Caity Brawn, B.Sc. Honours Environmental Science (Minors Biology & Geography)
Caity is a Field Technician that has been working with Fort Folly since May 2017. She was hired on as an intern under an Eco Canada grant. In her first field season Caity gained experience working on the Pollett River RST, developing and implementing a Wood Turtle habitat assessment protocol, electrofishing, snorkel surveys and more. She is excited that spring is officially here and that field season is just around the corner!
Where are you from?
I spent the first 19 years of my life in the suburbs of London, Ontario. As a kid some of my best memories come from time spent escaping the city with my family on camping, hiking, canoeing, and biking adventures all over Ontario. My outdoor exposure continued through my teen years as I went to a downtown high school where I was able to participate in an Environmental Leadership semester in grade 11. This program was my introduction to work with species at risk where we were able to explore conservation efforts on a variety of snake and turtle species. I then moved to New Brunswick in 2013 to attend Mount Allison University and fell in love with the Maritimes! My 2.5 year old dachshund Frankie and I now call Sackville home.

_Data provided:_
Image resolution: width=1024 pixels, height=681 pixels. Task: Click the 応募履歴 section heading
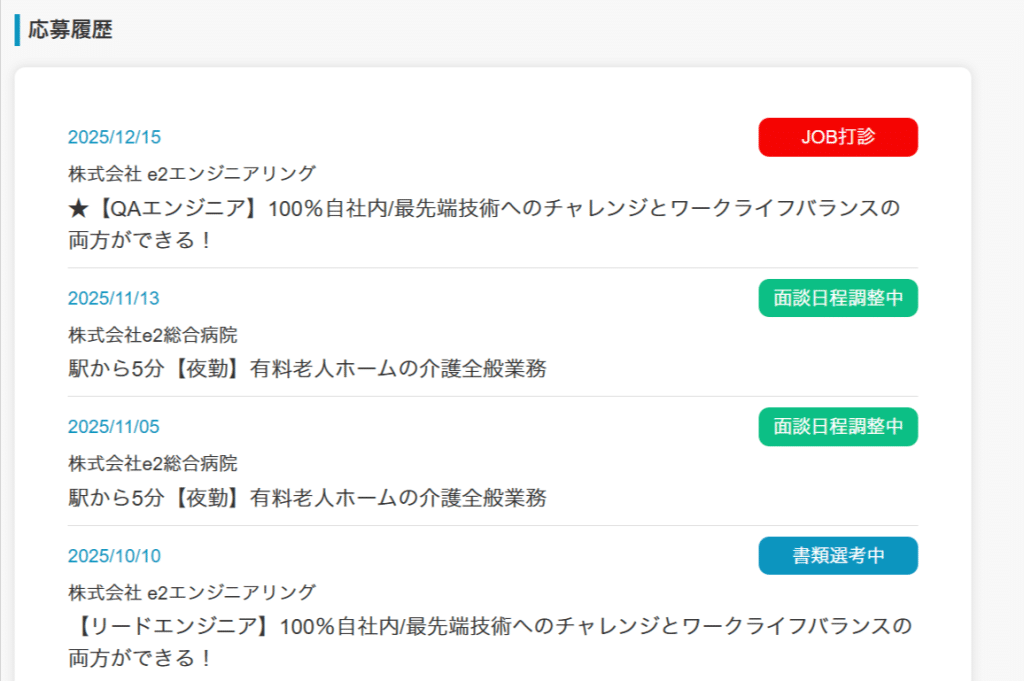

_Problem description:_
Pick up the profile of field technician Caity Brawn after its final sentence and continue it.

_Response box:_
My first two jobs were at two different Tim Horton’s when I was 15 and 16. I then worked at a restaurant-bowling alley-pool hall-bar-extraordinaire called Palasad as a food runner and eventually a server. In university I spent my spare time working as a residence assistant, teaching assistant, student success intern, and tutor. I also spent one summer working as a barista and tram guide/operator in Jasper, and briefly on a grilled cheese truck in Vancouver. Now, I spend my weeks with FFHR, and weekends bartending at Ducky’s in Sackville.
Workplace Standard First Aid with CPR C & AED
Swiftwater Safety Rescue Training
ATV Training Course
Electrofishing Training & Certification
Wood Turtle Rapid Assessment training
Why Get Involved in Environmental Conservation?
Working in environmental conservation seemed like a natural fit for someone passionate about environmental issues who also can’t get enough time outdoors. Being able to go to work and know that what we have accomplished as a team on any given day is going to contribute to the conservation of a species, restoration of an area/ecosystem, or engage the community in conservation is invaluable. It also doesn’t hurt that most days end with dirty hands!